Along the way he was inspired by British marine engineer, Paul Calvert’s toilet innovation. Calvert’s innovation was based on Swedish planner Uno Winblad’s Ecosan toilet design where there are separate receptacles for urine and faeces, with two different chambers underneath. Calvert spent his winters helping a fishing villagers along the coast of Thiruvananthapuram build toilets. But the challenge was to construct toilet pits which would remain unaffected by the high water table in the region.
Ecosan toilets’ two separate receptacles mean that when one is filled, it is sealed and the other one opens. Once the faeces dries up it and decomposes in the sealed chamber it gets converted into manure which is used for crops. Urine on the hand is diverted to a vessel from where it is diluted with water and directed towards plants. Ecosan toilets made sanitation possible in the Thiruvananthapuram fishing village.

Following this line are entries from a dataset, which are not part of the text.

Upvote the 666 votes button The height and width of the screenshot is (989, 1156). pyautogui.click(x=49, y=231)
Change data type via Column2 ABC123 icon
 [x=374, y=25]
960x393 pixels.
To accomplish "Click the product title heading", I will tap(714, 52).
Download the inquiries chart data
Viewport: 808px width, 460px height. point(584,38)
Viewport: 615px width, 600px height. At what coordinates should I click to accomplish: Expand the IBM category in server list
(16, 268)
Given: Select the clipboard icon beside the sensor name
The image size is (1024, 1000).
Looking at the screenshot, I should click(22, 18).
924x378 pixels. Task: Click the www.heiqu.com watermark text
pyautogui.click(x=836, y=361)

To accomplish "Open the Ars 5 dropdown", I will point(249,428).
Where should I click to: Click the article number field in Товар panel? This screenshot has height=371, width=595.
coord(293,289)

Subburaman borrowed from this innovation and designed Ecosan Urine Diversion Toilet (EUDT) which is essentially a toilet pan with a hole at each end, one for urine and one for faeces. This separation is key and it allows each to be dealt with at little to no cost. Among the numerous advantages of the EUDT are the prevention of germs escaping, the conversion of faeces to manure and the gradual recycling process which returns nutrients back to the soil thus closing the loop. They also save on electricity and water which are the two biggest expenses in sewage treatment.
The unique design of EUDT mean it can be provided for sanitation anywhere including deserts (water scarcity), rocky area (difficult to dig pits) as well as regions with high water tables or prone to flooding. Subburaman’s EUDT can be seen in Gujarat, Karnataka, Maharashtra, Andhra Pradesh, Kerala, Orissa, Bihar and Ladakh. They are an inexpensive and easy-to-operate alternative to traditional waste disposal which is crucial to the Swachh Bharat Mission.